··· Data supplied
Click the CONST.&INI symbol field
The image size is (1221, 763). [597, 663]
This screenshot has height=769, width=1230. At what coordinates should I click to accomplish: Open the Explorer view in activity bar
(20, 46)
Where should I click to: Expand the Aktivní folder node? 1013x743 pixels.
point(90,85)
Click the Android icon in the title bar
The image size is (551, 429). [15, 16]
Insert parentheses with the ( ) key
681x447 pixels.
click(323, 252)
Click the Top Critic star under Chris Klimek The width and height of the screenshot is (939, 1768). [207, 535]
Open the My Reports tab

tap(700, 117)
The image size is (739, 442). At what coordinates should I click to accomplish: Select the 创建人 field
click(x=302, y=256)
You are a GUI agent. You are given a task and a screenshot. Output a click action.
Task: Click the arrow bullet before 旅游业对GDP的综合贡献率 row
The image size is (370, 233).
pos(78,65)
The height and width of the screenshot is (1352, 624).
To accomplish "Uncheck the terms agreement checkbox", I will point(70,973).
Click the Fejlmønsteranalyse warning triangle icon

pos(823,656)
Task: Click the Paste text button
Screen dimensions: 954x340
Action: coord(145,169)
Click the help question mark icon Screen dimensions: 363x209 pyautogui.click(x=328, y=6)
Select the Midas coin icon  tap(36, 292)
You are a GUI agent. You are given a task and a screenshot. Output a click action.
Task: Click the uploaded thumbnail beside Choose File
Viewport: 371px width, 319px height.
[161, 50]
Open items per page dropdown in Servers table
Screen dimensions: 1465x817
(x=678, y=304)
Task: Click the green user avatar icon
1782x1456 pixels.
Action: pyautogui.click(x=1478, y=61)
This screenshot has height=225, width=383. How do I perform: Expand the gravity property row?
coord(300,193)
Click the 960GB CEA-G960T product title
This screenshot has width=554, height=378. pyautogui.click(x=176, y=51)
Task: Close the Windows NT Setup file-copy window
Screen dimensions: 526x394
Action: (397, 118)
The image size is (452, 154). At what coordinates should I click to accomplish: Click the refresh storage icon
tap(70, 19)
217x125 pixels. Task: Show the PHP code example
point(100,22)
······
Reproduce all of the records above, swapping "GUI agent" for "screen assistant" and leaving everything else unchanged.

**Full solution:**
Click the CONST.&INI symbol field
The image size is (1221, 763). [597, 663]
This screenshot has height=769, width=1230. At what coordinates should I click to accomplish: Open the Explorer view in activity bar
(20, 46)
Where should I click to: Expand the Aktivní folder node? 1013x743 pixels.
point(90,85)
Click the Android icon in the title bar
The image size is (551, 429). [15, 16]
Insert parentheses with the ( ) key
681x447 pixels.
click(323, 252)
Click the Top Critic star under Chris Klimek The width and height of the screenshot is (939, 1768). [207, 535]
Open the My Reports tab

tap(700, 117)
The image size is (739, 442). At what coordinates should I click to accomplish: Select the 创建人 field
click(x=302, y=256)
You are a screen assistant. You are given a task and a screenshot. Output a click action.
Task: Click the arrow bullet before 旅游业对GDP的综合贡献率 row
The image size is (370, 233).
pos(78,65)
The height and width of the screenshot is (1352, 624).
To accomplish "Uncheck the terms agreement checkbox", I will point(70,973).
Click the Fejlmønsteranalyse warning triangle icon

pos(823,656)
Task: Click the Paste text button
Screen dimensions: 954x340
Action: coord(145,169)
Click the help question mark icon Screen dimensions: 363x209 pyautogui.click(x=328, y=6)
Select the Midas coin icon  tap(36, 292)
You are a screen assistant. You are given a task and a screenshot. Output a click action.
Task: Click the uploaded thumbnail beside Choose File
Viewport: 371px width, 319px height.
[161, 50]
Open items per page dropdown in Servers table
Screen dimensions: 1465x817
(x=678, y=304)
Task: Click the green user avatar icon
1782x1456 pixels.
Action: pyautogui.click(x=1478, y=61)
This screenshot has height=225, width=383. How do I perform: Expand the gravity property row?
coord(300,193)
Click the 960GB CEA-G960T product title
This screenshot has width=554, height=378. pyautogui.click(x=176, y=51)
Task: Close the Windows NT Setup file-copy window
Screen dimensions: 526x394
Action: (397, 118)
The image size is (452, 154). At what coordinates should I click to accomplish: Click the refresh storage icon
tap(70, 19)
217x125 pixels. Task: Show the PHP code example
point(100,22)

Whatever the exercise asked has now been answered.